The 3.8 trillion municipal-securities niche market has investors demanding higher payouts for their risk as prison bonds have been downgraded due to the prison population reduction and private prisons closure, Bloomberg News reported.
Responding to investors’ demands, the Reeves County detention center in Pecos, Texas has raised its bond payout as high as 6.4 percent from 4.6 percent, according to Bloomberg.
Mississippi closed its privately run Walnut Grove prison due to budget constraints and an annual population drop of 10.5 percent from 2011 to 2016.
The facility run by the GEO Group had a history of staff misconduct and poor living conditions for its inmates, which a federal judge described as “a picture of such horror as should be unrealized anywhere in the civilized world,” Bloomberg reported.

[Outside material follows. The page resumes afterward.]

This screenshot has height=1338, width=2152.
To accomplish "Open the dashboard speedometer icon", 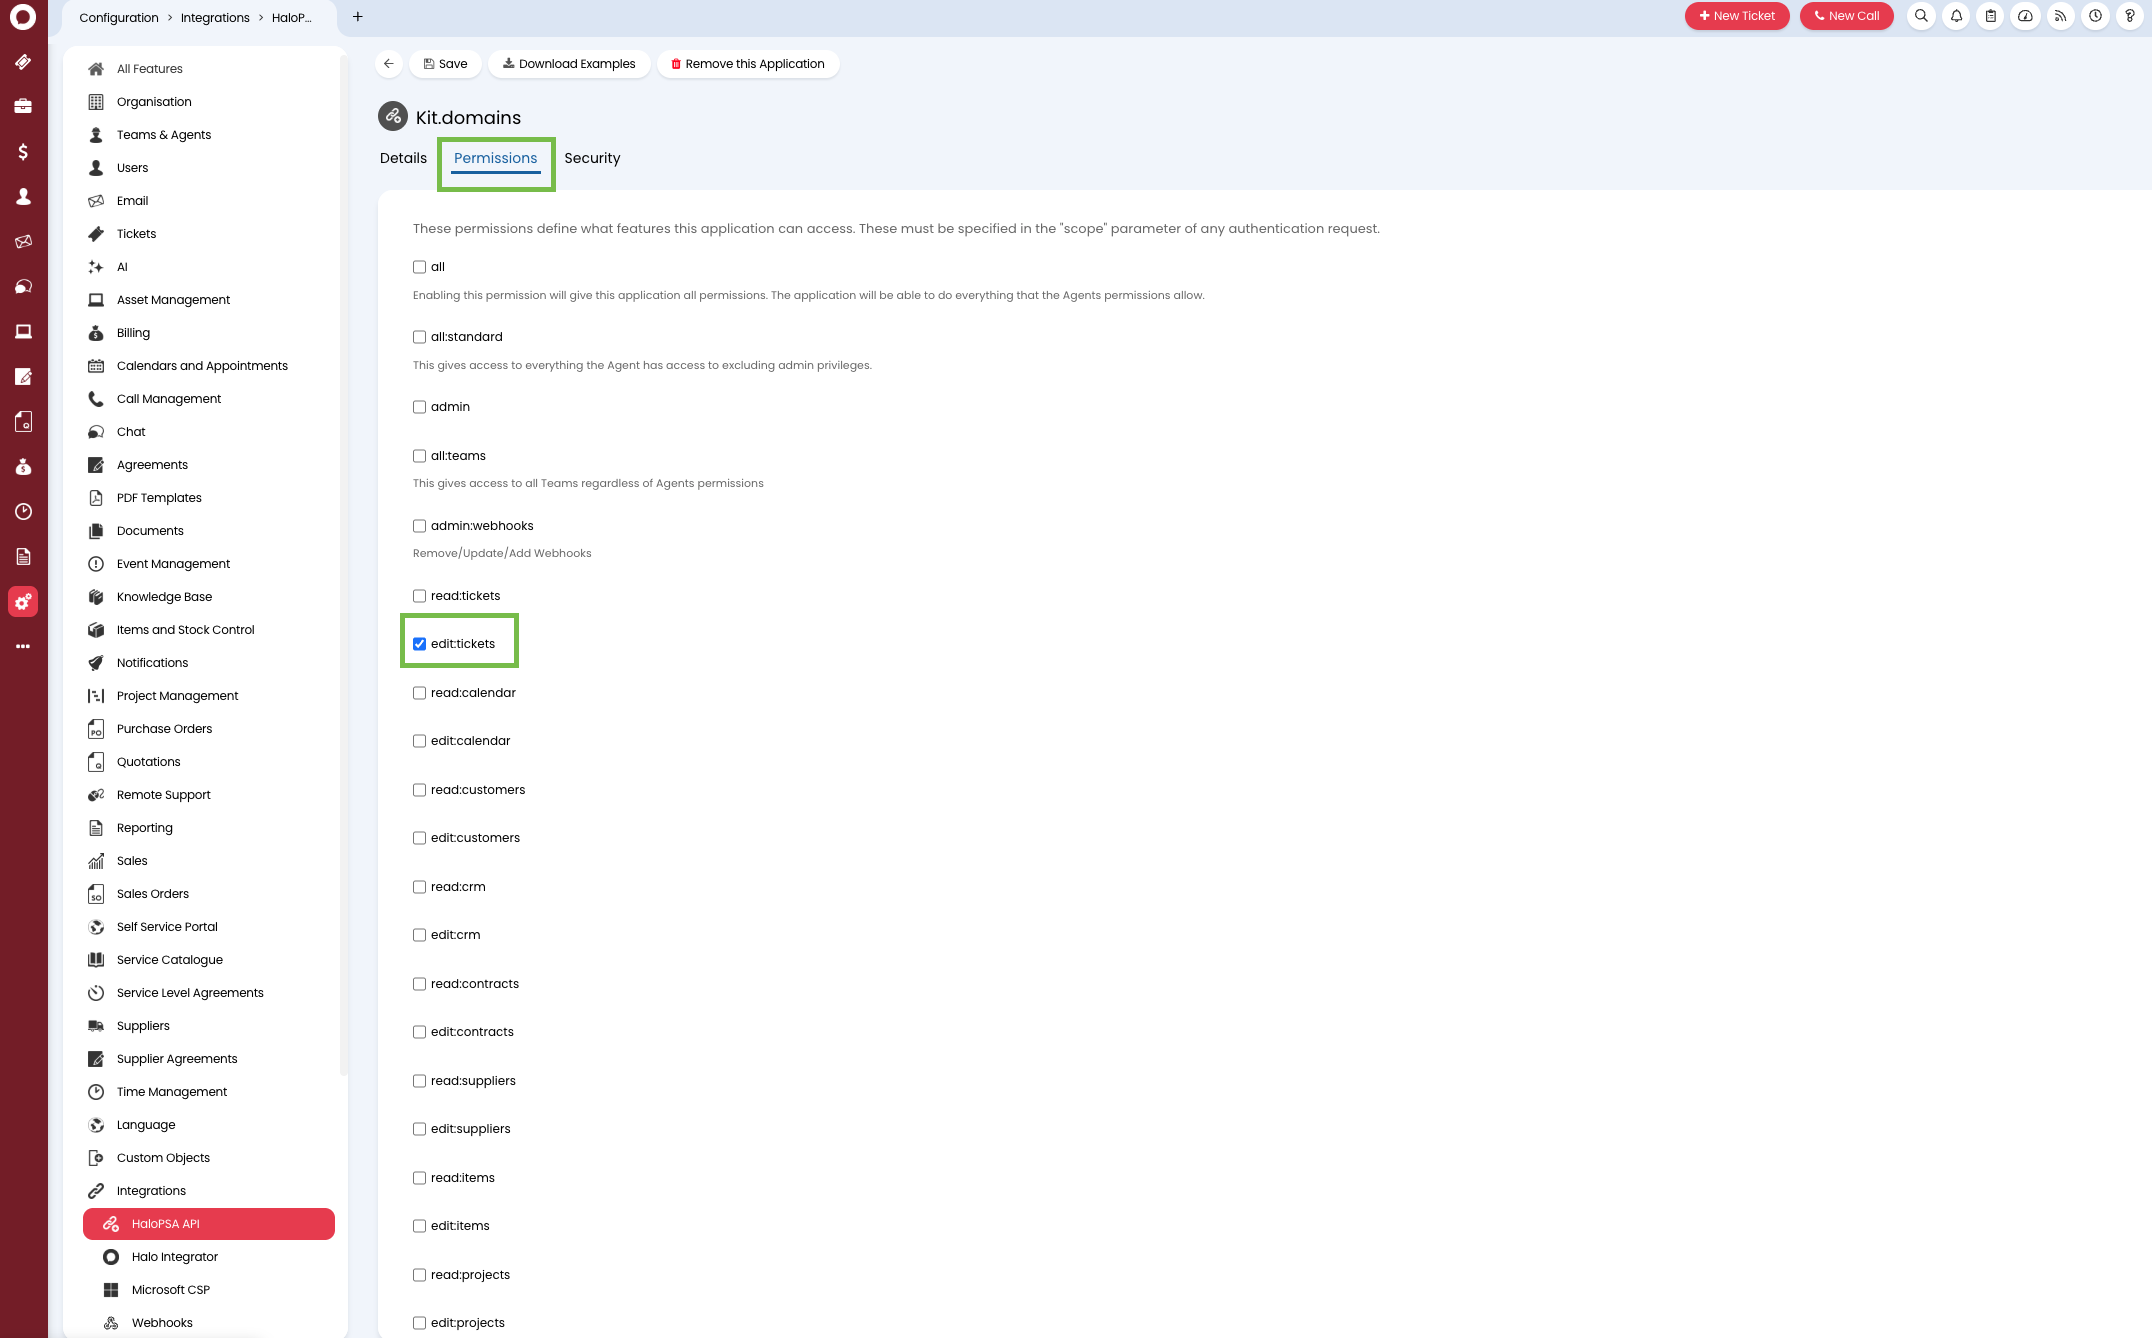I will [2025, 16].
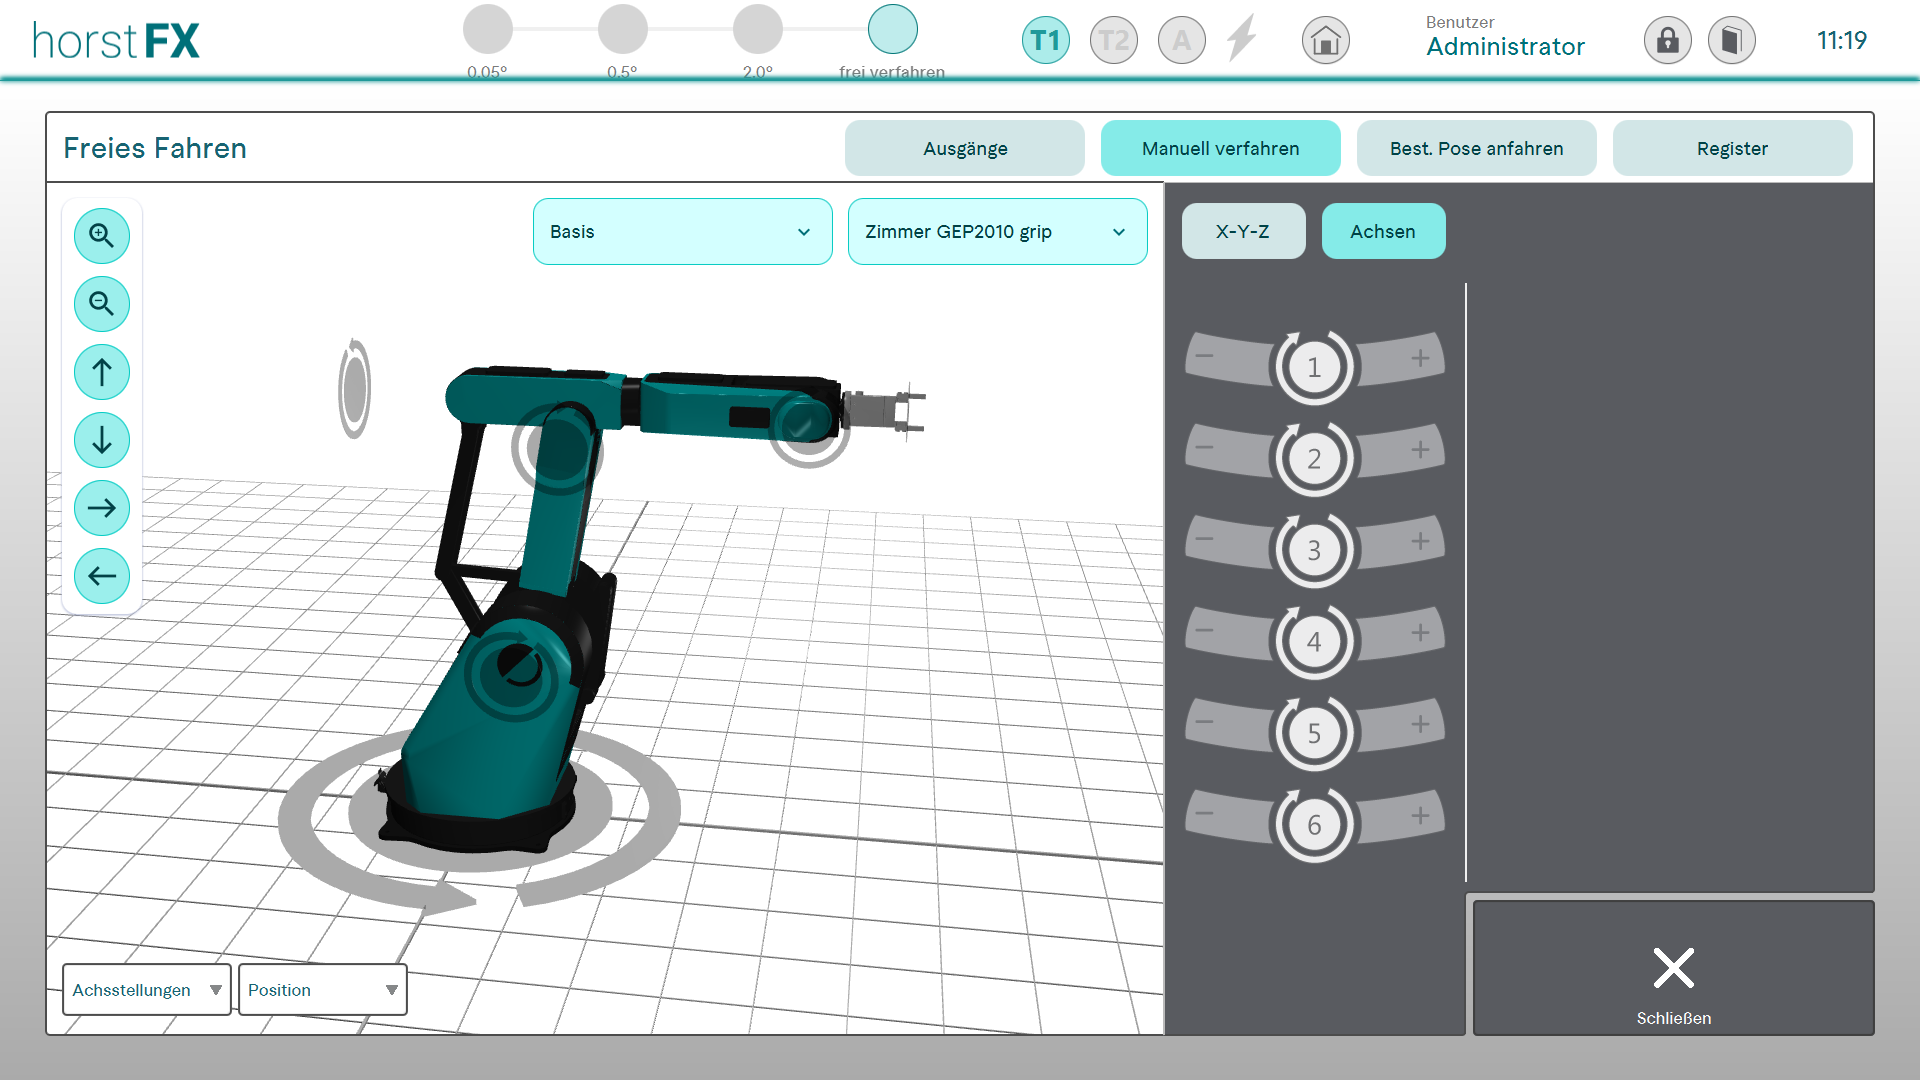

Despite the closure, Mississippi still owes $121 million of debt obligation to bond holders.
In August, the Department of Justice announced that it will cancel or limit its contracts with private prisons. In addition, the Department of Homeland Security said it would consider doing the same, Bloomberg reported.
If Homeland Security chooses to close its privately run detention center in Florence, Ariz., 31,000 residents could take a serious employment hit, the town spokesman said. Other small towns could be similarly affected by such closures.
However, some analysts are not sure the prison decline will continue. “The low-hanging fruit of criminal-justice reform is already done,” said Daniel Hanson, an analyst for Height Securities, which tracks the municipal-bonds market.
Hanson thinks that prison populations may not continue to decrease once nonviolent offenders are weeded out because both the state and federal prisons’ populations are still over capacity.
Based on the U.S. Bureau of Justice Statistics, state and federal prison populations peaked at 1.62 million in 2009 and by 2014 that number had been reduced by 54,000, or three percent.